[Extracted records]
# # # #

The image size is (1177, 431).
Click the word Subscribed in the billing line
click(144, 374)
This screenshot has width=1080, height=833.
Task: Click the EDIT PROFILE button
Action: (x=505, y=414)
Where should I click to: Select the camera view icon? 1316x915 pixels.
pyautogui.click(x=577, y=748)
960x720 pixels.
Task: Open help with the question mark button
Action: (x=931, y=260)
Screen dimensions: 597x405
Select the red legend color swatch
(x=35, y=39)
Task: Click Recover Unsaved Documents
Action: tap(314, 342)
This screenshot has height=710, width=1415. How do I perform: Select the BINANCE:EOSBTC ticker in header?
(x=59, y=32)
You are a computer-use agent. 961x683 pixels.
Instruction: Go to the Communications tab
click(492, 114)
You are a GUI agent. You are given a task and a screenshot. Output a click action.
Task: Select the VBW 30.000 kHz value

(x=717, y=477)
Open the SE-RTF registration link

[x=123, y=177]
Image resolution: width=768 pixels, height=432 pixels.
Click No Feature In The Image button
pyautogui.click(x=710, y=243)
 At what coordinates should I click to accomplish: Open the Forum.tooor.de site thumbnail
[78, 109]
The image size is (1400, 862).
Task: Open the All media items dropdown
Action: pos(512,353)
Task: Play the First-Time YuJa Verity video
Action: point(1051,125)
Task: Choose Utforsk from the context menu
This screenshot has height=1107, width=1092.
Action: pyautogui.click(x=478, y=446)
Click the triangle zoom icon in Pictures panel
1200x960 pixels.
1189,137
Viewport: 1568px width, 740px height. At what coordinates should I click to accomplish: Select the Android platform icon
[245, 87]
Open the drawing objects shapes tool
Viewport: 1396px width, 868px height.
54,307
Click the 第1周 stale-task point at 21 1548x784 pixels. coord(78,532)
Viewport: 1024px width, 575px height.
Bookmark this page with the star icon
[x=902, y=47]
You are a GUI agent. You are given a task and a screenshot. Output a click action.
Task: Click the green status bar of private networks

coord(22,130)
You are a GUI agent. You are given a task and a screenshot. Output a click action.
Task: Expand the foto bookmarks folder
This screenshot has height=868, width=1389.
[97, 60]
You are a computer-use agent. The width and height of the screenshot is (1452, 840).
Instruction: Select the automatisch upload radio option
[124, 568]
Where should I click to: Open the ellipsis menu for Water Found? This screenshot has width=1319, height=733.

# # # #

What to work on:
Add 137 to each coordinate in the answers of the rows starting with the line that contains "Viewport: 1024px width, 575px height." and going on through the final row. Write out those rows again in full, requests included.

Solution below:
Viewport: 1024px width, 575px height.
Bookmark this page with the star icon
[x=1039, y=184]
You are a GUI agent. You are given a task and a screenshot. Output a click action.
Task: Click the green status bar of private networks

coord(159,267)
You are a GUI agent. You are given a task and a screenshot. Output a click action.
Task: Expand the foto bookmarks folder
This screenshot has height=868, width=1389.
[234, 197]
You are a computer-use agent. The width and height of the screenshot is (1452, 840).
Instruction: Select the automatisch upload radio option
[261, 705]
Where should I click to: Open the ellipsis menu for Water Found? This screenshot has width=1319, height=733.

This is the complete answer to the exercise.